"Parkinsons, lack of care in by services"

Parkinsons, meds never on time, lack of care in Poole by OTs, Physio, Social Services, Adult Services,

Do as I do. I've started a vlog as a previous one on my chanel has already received 250k views. Record everything, they do with their note writing.

My father was diagnosed in Nov 2019. I asked for meetings and help for 11 days whilst he was in Poole Hospital. On the 11th day he and I were forced into what I can describe as a cupboard with 5 others. Who spoke over me telling me it's not my disease and my father has full capacity. Yet ignored everything he said and wanted. He insisted he wanted to live with me and was told he was going into a home as no care package. Good job I bought him home with me, as 11 months later he'd still be there as only help weve had is a knife and fork. I also said whilst in hospital don't send him home Tues as I'll be 2 hrs away. So on that day they tried to shove him in an ambulance and were taking him to a home. He called luckily I got there in time. This felt sneaky!!! I've asked physio to sign paper from parkinsons UK so I can get a grant for stair lift. They haven't done it. But in same breath say if he can't get up stairs needs to go in a home. 
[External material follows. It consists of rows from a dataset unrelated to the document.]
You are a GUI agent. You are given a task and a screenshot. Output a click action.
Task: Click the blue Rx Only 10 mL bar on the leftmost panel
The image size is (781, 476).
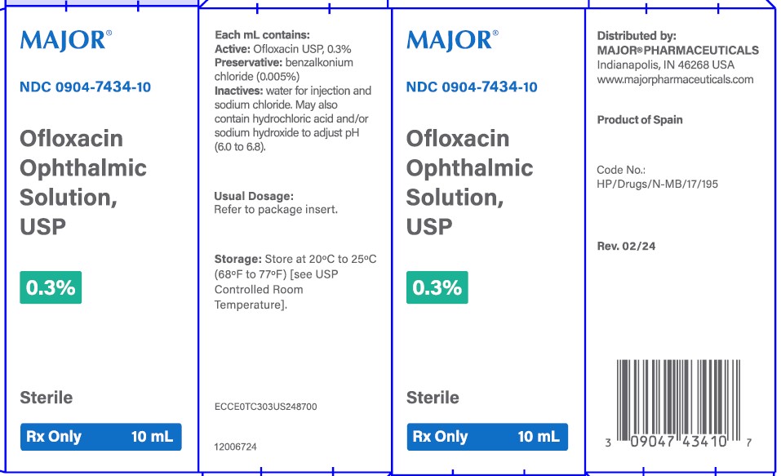100,437
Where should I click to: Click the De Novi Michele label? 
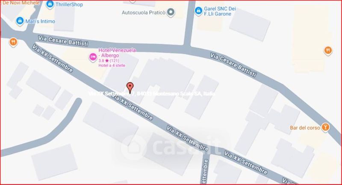tap(21, 3)
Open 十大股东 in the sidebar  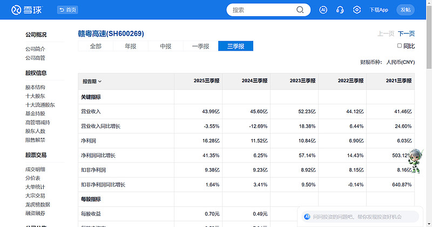[x=35, y=96]
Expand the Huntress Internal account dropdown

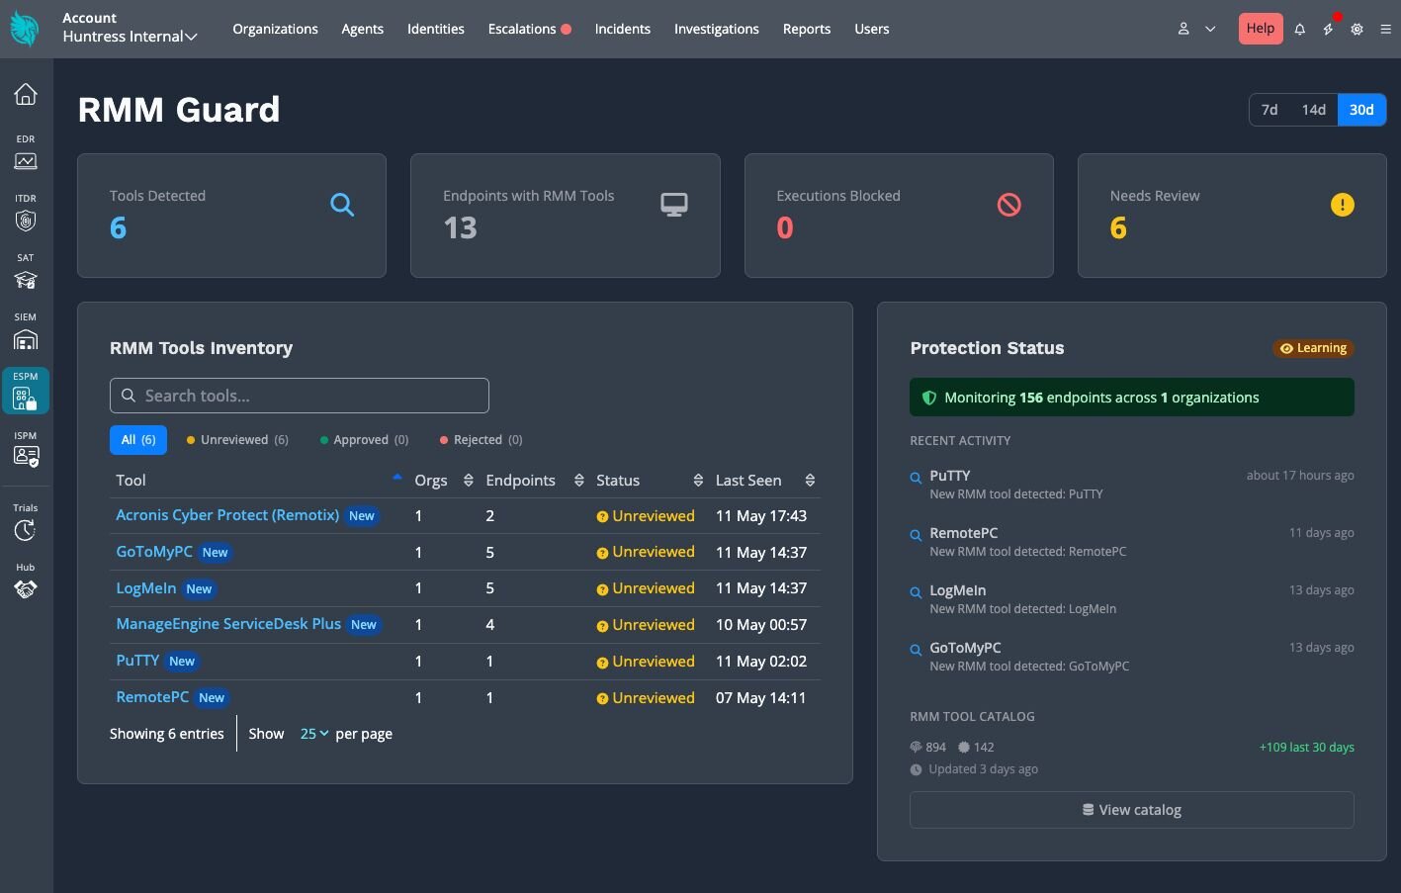131,37
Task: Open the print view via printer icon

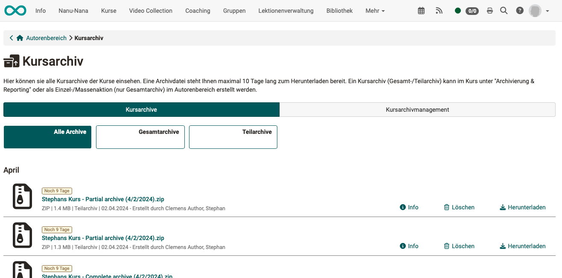Action: tap(489, 11)
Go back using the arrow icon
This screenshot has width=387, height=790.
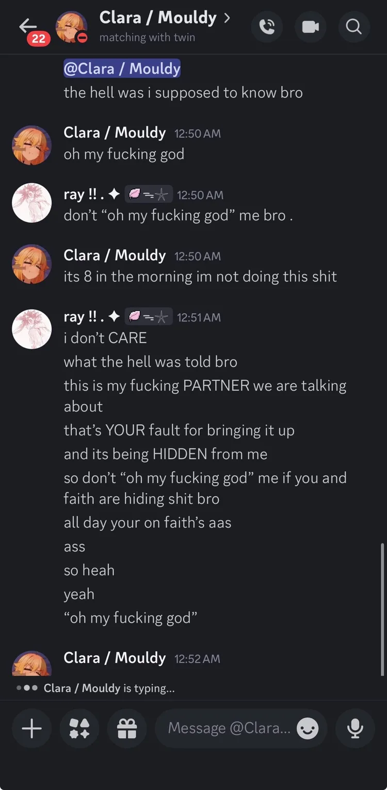(28, 25)
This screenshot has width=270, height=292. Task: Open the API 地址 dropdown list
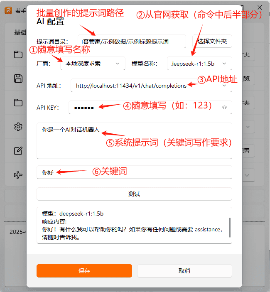[x=225, y=86]
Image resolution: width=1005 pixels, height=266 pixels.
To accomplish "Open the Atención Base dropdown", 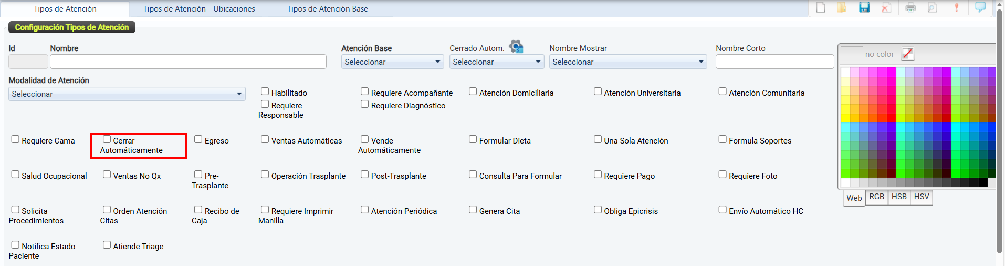I will [392, 62].
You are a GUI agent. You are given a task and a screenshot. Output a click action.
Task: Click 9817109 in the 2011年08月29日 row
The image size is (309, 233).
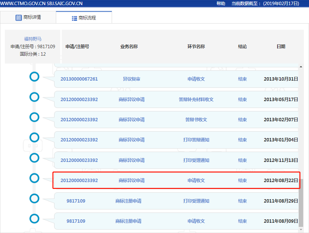(76, 201)
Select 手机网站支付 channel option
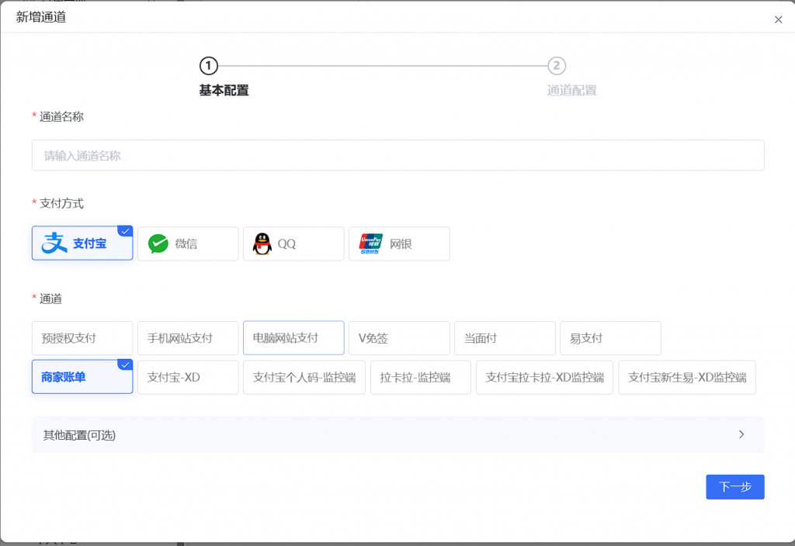 (188, 338)
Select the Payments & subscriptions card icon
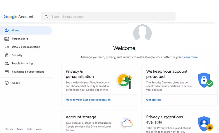 click(x=7, y=72)
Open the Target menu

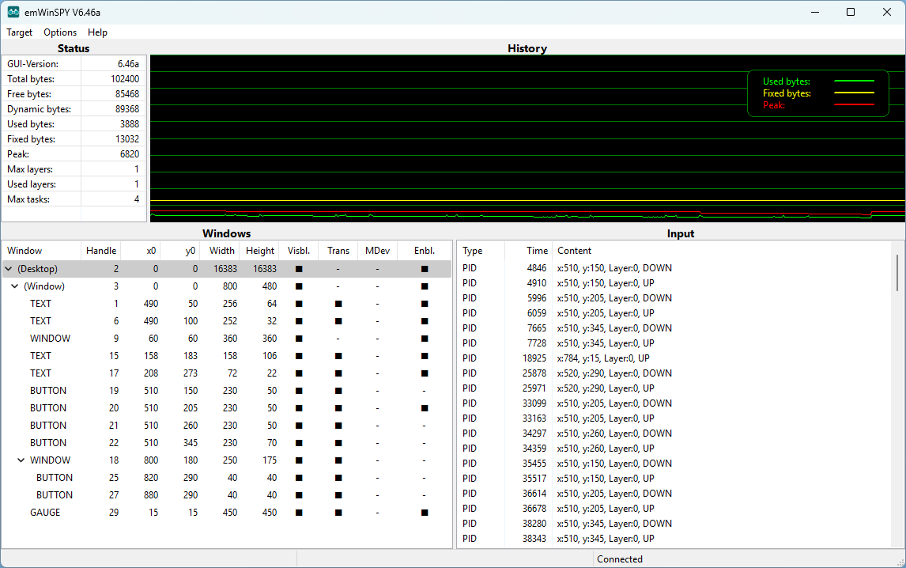click(20, 32)
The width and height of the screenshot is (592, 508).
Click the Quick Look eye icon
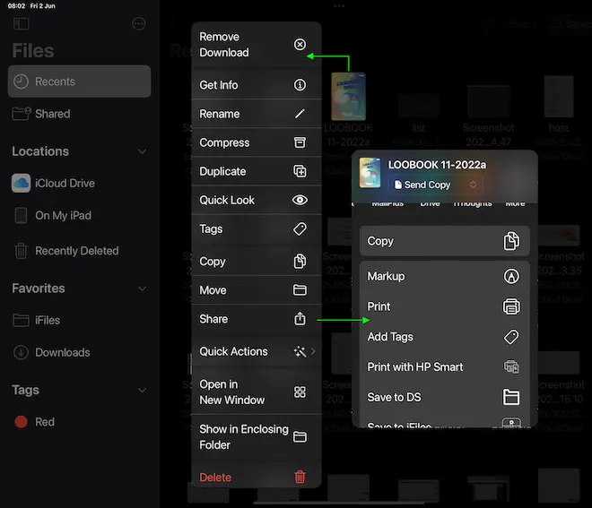[x=300, y=201]
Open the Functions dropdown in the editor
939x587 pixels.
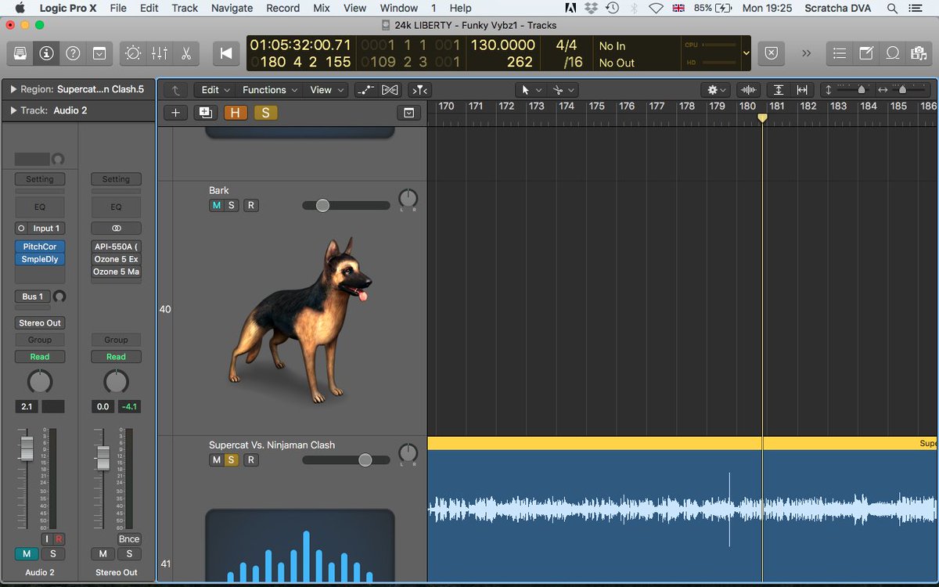(x=269, y=89)
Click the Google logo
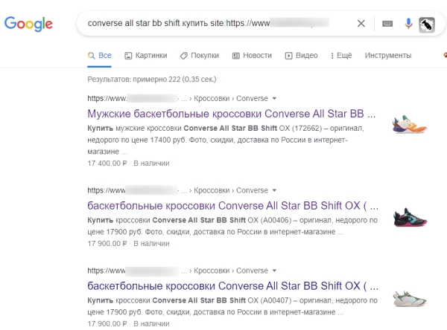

His meds for parkinsons are late every month, sometimes 2 weeks late. Then I'm spoken to like I'm 5 by whomever, cause he's had a fall. He's had a fall as meds are late... Again. I've also got a copy by either boots or Adams practice cancelling his meds from us doing it online. Then again speaking to my son and I like we are 5 and can't use a computer or insisting we haven't done it. 

My father has paid into NHS from aged 16 to 75. Where's his money gone for help now?Where's Parkinsons Nurse help?!? 

Stop speaking to families as if they are idiots, don't tell them its not their disease then expect them to then be nurse, wrap leg ulcers, chiropodists, drug experts. 

So in brief. In 11 months we've had the help of a knife and fork, parkinsons and other meds weeks late every month.